Every entry needs to appear again exactly as written below.

Stored data:
- - - - -

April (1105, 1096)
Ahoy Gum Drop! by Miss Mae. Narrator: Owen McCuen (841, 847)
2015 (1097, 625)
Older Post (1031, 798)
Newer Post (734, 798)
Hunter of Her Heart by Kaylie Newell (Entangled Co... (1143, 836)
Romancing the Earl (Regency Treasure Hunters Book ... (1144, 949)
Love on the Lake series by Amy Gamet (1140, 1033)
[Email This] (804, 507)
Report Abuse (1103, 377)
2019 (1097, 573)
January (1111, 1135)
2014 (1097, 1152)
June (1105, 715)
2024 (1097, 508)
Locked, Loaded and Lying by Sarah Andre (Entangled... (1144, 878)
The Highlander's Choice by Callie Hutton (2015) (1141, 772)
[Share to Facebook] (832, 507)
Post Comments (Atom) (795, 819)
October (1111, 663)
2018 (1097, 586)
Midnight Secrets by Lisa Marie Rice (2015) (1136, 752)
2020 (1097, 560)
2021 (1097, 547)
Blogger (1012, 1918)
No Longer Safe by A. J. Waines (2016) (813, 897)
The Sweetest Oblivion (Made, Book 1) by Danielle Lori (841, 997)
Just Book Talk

- - - - -

§ Task response
April (1105, 1096)
Ahoy Gum Drop! by Miss Mae. Narrator: Owen McCuen (841, 847)
2015 (1097, 625)
Older Post (1031, 798)
Newer Post (734, 798)
Hunter of Her Heart by Kaylie Newell (Entangled Co... (1143, 836)
Romancing the Earl (Regency Treasure Hunters Book ... (1144, 949)
Love on the Lake series by Amy Gamet (1140, 1033)
[Email This] (804, 507)
Report Abuse (1103, 377)
2019 (1097, 573)
January (1111, 1135)
2014 (1097, 1152)
June (1105, 715)
2024 (1097, 508)
Locked, Loaded and Lying by Sarah Andre (Entangled... (1144, 878)
The Highlander's Choice by Callie Hutton (2015) (1141, 772)
[Share to Facebook] (832, 507)
Post Comments (Atom) (795, 819)
October (1111, 663)
2018 (1097, 586)
Midnight Secrets by Lisa Marie Rice (2015) (1136, 752)
2020 (1097, 560)
2021 (1097, 547)
Blogger (1012, 1918)
No Longer Safe by A. J. Waines (2016) (813, 897)
The Sweetest Oblivion (Made, Book 1) by Danielle Lori (841, 997)
Just Book Talk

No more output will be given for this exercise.